The study authors rightly argue that the "high energy consumption of cannabis is due in part to how the product is regulated," citing rules, such as some found in Colorado, that require grow operations to be securely enclosed and located at or near the point of sale.

"The initial amendment legalizing recreational cannabis in Colorado required the majority of cannabis product to be sold at a collocated retail location," the study notes. "This restriction led to cultivation practices occurring within the city limits of Denver, Colorado. This, along with security, theft and quality concerns, consequently led to the cultivation of cannabis indoors."

"Even if growers wanted to venture outdoors, many local governments in densely populated areas, like the City of Denver's, ban outdoor operations," Westworld reported in 2017. In other words, Denver requires cannabis sold in Denver to be grown in Denver. Just not outdoors.

In some states where cannabis is legal to use, laws discourage more sustainable growing practices. For example, in Washington State, where I live, cannabis use is legal. But state law does not allow anyone except licensed commercial growers to cultivate cannabis.

Commercial cannabis regulations in other states suffer from these and other shortcomings.

Sacramento County, California, bans outdoor cultivation. The city of Fresno does, too. An ordinance in Huntington Beach, California, requires that all commercial cannabis grown in the city must be raised "in appropriately secured, enclosed, and ventilated structures, so as not to be visible to the general public."

In a 2019 piece, a Forbes writer noted that "some current building and energy codes actually force indoor growers to use more energy than necessary."

The interplay of state and federal laws also contributes greatly to the problem. 

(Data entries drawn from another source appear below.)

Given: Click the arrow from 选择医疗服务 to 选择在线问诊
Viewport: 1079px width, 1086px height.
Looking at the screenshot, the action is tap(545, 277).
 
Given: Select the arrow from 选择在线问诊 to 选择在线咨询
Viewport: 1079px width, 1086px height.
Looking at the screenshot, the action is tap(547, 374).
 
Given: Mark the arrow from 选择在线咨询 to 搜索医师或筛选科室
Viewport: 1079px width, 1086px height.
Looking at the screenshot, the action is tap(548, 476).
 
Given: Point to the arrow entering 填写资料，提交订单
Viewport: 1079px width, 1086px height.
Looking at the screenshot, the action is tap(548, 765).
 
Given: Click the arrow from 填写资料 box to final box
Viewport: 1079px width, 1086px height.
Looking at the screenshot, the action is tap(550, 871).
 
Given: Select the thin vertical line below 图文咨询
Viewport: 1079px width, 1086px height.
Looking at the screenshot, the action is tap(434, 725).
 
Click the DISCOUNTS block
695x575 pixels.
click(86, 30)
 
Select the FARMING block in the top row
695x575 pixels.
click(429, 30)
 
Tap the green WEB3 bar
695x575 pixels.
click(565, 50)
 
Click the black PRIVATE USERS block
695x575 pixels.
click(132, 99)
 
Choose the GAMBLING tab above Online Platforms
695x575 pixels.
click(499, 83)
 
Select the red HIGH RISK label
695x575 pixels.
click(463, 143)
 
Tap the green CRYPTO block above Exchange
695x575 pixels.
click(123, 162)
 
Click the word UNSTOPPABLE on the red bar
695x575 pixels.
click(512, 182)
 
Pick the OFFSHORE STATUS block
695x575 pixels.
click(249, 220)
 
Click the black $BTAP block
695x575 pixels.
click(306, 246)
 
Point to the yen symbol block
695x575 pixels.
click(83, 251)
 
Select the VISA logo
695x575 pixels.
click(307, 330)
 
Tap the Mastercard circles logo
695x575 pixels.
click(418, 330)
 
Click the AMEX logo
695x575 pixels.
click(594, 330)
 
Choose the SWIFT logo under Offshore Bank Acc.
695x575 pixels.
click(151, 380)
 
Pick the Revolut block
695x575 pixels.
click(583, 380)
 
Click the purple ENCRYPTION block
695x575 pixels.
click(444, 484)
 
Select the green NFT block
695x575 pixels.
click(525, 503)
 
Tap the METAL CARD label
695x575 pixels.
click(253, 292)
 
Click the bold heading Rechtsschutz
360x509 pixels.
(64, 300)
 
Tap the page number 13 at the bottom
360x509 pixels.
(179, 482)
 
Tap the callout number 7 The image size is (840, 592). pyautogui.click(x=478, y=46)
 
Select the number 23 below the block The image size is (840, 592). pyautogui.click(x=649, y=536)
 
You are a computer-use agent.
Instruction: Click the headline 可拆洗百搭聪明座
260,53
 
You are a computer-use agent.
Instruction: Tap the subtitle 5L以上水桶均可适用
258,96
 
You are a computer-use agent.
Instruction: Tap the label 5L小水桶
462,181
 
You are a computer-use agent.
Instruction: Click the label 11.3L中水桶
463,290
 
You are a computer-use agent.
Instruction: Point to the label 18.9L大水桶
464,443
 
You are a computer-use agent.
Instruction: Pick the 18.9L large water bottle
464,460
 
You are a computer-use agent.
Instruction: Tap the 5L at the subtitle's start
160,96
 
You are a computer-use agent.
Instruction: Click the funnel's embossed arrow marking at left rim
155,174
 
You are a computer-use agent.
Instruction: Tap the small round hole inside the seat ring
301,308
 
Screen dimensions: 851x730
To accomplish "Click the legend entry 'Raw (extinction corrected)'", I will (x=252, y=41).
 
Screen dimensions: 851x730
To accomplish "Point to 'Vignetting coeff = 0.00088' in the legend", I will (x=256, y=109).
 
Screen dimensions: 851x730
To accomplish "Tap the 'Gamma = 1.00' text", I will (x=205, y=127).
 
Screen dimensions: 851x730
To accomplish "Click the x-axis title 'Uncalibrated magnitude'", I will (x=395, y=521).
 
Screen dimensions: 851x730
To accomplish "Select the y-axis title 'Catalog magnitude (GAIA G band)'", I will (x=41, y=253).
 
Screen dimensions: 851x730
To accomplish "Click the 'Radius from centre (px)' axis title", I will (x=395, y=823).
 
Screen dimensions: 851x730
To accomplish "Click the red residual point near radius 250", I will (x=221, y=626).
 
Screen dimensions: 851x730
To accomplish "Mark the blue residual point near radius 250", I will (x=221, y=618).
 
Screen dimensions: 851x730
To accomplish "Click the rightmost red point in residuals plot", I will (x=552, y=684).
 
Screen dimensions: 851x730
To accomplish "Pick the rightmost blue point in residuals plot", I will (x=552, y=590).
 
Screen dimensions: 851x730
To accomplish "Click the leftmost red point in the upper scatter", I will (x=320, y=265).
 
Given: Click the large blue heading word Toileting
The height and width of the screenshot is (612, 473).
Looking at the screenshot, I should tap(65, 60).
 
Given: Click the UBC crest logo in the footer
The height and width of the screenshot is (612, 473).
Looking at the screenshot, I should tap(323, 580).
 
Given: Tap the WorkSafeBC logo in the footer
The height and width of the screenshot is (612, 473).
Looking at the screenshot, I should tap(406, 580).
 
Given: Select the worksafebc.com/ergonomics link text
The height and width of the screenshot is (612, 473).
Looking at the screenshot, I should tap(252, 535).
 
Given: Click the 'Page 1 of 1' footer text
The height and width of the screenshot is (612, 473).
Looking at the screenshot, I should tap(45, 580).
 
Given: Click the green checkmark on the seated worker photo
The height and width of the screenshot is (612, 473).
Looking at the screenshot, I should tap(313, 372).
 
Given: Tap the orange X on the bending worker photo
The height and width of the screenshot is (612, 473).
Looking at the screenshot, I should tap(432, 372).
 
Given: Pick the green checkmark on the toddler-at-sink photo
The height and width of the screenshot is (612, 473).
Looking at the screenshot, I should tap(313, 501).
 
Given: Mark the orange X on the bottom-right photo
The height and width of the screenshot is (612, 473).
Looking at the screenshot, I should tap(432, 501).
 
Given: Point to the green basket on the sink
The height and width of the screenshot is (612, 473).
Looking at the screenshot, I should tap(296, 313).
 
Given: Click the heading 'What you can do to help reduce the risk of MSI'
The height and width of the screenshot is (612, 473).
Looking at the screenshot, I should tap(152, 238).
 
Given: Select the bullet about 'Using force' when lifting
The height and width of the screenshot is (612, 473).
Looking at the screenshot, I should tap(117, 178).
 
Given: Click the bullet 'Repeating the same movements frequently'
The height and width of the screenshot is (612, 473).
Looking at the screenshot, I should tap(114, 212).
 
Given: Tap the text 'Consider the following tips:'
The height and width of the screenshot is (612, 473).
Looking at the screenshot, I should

Take three states that recently legalized cannabis. While New Jersey's climate is conducive to outdoor growing operations, two other states—Montana and South Dakota—offer a less hospitable growing seasoned, Marijuana Business Daily reported after the November elections. The federal prohibition of cannabis means that cannabis may not be transported across state lines, and that means all cannabis that's going to be sold legally in a state must be grown in that state. In a place where the outdoor growing season is short, the prohibition of interstate sales needlessly promotes indoor growing. If we treated cannabis like other agricultural products, states like Montana and South Dakota could grow outdoors in the summer and buy from other states in the colder months.

None of this is to say that growing cannabis outdoors is a slam dunk. It carries most of the same risks as any other outdoor crop production, including drought, flooding, other severe weather, pestilence, natural disasters, and theft and other security risks. Outdoor growing may also require the application of additional pesticides.

My point isn't that growing cannabis outdoors is the only way it can or should be done. Rather, growers of cannabis—just like growers of lettuce or beans—should be allowed to choose the place and methods of cultivation they want to use.

I wrote a whole book about ways that federal, state, and local regulations often promote unsustainable food and agricultural practices over more sustainable ones. Growing cannabis can be done sustainably. If only the law would allow for it.